8

En torno a la mesa de los Fulci, todos empezaron a entonar Cumpleaños feliz a coro. Me acerqué para sumarme y cantamos alrededor de una pila de cupcakes iluminados por velas mientras los Fulci sonreían orgullosamente a su madre, y la señora Fulci irradiaba amor para todos, y Dave Evans, a saber cómo, encontró fuerzas para entonar un par de palabras a la vez que rogaba a Dios que no hubiera en la masa de los cupcakes ninguna almendra extraviada. Se apagaron las velas, circularon los cupcakes, y la señora Fulci no murió. Jackie Garner se preparó para marcharse y cogió dos cupcakes, uno para su novia y otro para su madre. Tomé nota mentalmente para volver a preguntarle por la salud de su madre cuando se presentara la ocasión y luego regresé al reservado del fondo, donde Marielle Vetters y Ernie Scollay conversaban. Al parecer, Marielle intentaba convencer a Ernie de que habían hecho bien en hablar conmigo, y Ernie asentía a su pesar.

—Ésa es la historia, pues —dijo Marielle Vetters—. ¿Qué piensa?

—¿Les apetece ahora algo más fuerte que un café? —pregunté—. Porque a mí sí.
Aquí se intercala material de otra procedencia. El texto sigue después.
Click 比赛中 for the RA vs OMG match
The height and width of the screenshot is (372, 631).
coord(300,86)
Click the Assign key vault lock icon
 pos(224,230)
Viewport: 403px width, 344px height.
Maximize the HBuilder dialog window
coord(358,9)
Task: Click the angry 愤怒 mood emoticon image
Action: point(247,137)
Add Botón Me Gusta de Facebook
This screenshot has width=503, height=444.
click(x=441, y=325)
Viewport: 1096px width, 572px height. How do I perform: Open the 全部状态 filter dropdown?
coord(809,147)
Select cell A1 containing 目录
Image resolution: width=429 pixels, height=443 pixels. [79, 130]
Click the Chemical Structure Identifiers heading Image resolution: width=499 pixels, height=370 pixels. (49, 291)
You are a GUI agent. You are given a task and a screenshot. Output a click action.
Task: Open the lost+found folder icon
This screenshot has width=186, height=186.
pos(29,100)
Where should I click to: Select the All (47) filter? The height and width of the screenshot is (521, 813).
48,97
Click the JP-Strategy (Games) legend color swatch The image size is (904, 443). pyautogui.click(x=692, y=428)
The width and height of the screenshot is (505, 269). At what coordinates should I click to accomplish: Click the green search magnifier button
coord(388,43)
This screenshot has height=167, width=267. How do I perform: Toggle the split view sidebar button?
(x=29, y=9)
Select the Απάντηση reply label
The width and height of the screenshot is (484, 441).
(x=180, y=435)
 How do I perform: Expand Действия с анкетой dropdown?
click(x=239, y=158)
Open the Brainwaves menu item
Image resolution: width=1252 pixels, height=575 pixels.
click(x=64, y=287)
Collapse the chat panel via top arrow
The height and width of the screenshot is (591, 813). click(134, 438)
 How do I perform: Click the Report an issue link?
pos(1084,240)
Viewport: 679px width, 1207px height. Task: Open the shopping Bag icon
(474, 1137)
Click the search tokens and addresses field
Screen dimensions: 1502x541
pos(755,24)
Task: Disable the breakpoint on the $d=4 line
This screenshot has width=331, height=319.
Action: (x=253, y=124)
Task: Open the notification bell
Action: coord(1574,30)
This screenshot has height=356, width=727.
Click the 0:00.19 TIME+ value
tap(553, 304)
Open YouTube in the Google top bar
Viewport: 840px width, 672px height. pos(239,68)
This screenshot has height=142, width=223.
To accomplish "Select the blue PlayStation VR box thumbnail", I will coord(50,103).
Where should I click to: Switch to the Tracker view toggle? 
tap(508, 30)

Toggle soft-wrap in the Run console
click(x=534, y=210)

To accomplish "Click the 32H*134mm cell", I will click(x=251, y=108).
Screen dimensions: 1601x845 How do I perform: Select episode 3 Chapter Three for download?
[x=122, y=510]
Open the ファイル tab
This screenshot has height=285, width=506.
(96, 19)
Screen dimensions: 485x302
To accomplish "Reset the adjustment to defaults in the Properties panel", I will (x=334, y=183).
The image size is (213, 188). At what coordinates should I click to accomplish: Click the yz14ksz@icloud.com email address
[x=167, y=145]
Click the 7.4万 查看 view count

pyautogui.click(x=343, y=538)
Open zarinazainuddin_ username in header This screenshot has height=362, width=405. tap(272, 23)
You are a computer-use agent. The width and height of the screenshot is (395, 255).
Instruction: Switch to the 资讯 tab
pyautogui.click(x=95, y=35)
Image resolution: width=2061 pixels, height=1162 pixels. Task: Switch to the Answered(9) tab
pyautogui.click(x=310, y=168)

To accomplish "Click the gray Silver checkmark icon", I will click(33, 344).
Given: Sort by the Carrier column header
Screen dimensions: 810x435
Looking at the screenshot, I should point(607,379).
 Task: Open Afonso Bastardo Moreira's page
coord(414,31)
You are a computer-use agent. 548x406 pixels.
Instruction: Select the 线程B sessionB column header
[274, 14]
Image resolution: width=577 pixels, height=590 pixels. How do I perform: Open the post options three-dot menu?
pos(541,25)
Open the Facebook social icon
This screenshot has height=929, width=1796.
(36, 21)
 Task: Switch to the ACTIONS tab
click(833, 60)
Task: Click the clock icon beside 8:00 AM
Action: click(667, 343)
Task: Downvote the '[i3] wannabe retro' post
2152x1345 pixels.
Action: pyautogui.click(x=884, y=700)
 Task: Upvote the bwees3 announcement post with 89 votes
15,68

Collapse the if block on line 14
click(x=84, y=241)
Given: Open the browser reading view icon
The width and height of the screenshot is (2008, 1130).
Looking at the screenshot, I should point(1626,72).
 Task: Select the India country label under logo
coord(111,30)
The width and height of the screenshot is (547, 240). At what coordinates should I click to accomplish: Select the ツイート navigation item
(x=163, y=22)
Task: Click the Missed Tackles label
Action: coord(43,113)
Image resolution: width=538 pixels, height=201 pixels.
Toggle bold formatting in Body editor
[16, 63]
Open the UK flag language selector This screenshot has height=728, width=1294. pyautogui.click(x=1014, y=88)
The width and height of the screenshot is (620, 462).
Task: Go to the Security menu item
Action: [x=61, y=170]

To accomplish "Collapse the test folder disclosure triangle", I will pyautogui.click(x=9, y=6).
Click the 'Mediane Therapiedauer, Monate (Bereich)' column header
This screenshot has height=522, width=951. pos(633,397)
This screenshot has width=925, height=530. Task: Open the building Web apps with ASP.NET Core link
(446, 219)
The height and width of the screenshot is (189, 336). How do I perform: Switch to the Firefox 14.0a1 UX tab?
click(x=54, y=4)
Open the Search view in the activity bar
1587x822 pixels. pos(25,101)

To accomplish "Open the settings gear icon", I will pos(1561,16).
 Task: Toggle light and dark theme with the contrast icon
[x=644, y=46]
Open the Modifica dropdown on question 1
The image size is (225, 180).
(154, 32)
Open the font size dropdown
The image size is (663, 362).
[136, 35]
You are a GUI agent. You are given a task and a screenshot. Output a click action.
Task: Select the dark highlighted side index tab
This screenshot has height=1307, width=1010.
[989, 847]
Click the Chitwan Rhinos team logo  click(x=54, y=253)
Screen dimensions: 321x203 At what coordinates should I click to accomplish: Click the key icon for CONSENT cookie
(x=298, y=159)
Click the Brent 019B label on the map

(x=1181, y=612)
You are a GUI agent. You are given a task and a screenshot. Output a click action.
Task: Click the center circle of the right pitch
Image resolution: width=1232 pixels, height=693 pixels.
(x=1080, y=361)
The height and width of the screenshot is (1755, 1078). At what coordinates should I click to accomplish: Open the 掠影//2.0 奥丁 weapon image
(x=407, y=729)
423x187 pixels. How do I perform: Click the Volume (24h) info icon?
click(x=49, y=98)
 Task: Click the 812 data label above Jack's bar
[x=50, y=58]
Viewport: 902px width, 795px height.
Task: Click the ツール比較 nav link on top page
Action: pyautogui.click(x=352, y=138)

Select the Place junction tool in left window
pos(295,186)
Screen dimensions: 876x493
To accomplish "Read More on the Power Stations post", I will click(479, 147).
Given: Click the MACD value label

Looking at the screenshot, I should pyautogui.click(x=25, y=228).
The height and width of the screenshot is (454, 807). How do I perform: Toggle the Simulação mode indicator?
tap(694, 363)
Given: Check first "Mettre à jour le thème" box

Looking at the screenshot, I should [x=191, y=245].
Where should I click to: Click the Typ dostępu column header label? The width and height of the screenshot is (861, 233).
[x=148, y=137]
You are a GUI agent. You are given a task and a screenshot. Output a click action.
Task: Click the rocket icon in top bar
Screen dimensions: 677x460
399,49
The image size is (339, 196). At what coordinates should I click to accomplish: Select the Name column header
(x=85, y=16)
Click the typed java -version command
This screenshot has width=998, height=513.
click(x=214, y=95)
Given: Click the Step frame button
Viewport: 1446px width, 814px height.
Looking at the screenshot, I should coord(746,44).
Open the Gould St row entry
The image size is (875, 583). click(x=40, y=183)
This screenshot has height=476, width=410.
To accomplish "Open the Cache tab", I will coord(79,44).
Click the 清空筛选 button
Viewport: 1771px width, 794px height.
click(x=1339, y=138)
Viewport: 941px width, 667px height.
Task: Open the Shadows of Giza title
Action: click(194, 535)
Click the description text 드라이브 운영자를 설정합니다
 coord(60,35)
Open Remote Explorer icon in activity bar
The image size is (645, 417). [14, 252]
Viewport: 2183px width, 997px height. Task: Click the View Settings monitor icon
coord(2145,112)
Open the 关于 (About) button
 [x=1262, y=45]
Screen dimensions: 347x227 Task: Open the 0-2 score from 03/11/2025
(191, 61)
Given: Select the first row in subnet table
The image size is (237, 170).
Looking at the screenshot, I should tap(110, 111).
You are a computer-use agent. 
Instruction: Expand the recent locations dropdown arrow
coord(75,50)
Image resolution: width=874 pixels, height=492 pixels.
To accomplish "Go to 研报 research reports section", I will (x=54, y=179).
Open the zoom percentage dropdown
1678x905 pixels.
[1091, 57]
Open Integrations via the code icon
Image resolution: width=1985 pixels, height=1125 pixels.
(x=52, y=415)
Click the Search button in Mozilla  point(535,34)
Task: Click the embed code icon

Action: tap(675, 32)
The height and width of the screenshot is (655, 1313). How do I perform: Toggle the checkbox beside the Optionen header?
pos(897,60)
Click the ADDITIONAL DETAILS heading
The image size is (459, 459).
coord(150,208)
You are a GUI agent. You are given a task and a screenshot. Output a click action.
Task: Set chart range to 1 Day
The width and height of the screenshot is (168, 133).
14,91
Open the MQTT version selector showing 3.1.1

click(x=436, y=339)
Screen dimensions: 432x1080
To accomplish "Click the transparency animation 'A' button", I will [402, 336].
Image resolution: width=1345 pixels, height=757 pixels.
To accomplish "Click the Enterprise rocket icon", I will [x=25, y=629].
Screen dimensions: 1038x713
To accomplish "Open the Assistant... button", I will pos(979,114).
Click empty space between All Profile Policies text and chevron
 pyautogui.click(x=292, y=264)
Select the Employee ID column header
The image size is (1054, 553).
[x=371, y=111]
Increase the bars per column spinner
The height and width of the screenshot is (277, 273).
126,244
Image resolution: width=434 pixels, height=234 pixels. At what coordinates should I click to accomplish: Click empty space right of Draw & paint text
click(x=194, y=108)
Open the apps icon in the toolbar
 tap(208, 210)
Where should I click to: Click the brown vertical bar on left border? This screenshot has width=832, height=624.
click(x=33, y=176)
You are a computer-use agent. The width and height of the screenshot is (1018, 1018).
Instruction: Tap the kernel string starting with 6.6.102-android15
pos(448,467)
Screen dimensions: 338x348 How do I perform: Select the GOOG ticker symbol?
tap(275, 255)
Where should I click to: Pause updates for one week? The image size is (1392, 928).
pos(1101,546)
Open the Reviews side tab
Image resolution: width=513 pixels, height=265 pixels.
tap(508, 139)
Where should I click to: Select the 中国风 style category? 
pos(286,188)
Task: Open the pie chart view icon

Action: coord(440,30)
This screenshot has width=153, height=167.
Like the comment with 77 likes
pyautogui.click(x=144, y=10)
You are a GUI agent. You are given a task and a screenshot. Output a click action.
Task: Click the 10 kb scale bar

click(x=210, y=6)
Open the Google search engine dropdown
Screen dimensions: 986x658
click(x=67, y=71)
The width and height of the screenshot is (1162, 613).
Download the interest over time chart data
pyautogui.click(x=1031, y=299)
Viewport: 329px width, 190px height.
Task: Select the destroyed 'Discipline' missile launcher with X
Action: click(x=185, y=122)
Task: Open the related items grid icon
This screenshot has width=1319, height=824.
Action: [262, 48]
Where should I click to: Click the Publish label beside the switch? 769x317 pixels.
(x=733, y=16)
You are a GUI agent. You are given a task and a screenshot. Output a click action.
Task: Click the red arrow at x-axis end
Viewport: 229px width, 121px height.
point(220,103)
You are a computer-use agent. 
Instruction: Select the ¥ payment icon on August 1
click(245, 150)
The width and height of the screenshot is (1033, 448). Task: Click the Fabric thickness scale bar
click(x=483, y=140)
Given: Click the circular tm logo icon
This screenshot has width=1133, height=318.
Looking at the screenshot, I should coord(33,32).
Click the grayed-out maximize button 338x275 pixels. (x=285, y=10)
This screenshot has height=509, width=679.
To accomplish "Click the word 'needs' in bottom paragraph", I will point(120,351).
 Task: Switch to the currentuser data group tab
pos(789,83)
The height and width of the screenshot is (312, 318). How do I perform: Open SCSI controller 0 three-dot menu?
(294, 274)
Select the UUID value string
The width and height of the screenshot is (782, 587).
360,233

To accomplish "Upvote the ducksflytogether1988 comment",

Ernie Scollay accedió a tomar un poco de whisky, y Marielle aceptó una copa de cabernet sauvignon. Yo pedí lo mismo, aunque apenas lo probé. Me complacía el mero hecho de tenerlo en la mano. Por otro lado, se daba la circunstancia de que Ernie no se había relajado ni un instante desde que entró en el bar. Tal vez no fuera un gran bebedor, como él mismo había admitido, pero ahora que la historia ya estaba contada, sin duda consideraba que el esfuerzo bien merecía una copa. Algo de esa tensión abandonó su cuerpo al primer sorbo. Se recostó en el reservado y, ya con la cabeza en otra parte, se desentendió de la conversación, pensando quizás en su difunto hermano, en los momentos transcurridos junto al ataúd cerrado de Paul.

—¿Qué quieren que haga? —pregunté.

—No lo sé —respondió Marielle—. Nos pareció que debíamos contarle lo sucedido: tanto mi padre como mi madre lo mencionaron a usted antes de morir.

—¿Por qué no vino a verme él mismo cuando su mujer le habló de mí? —pregunté.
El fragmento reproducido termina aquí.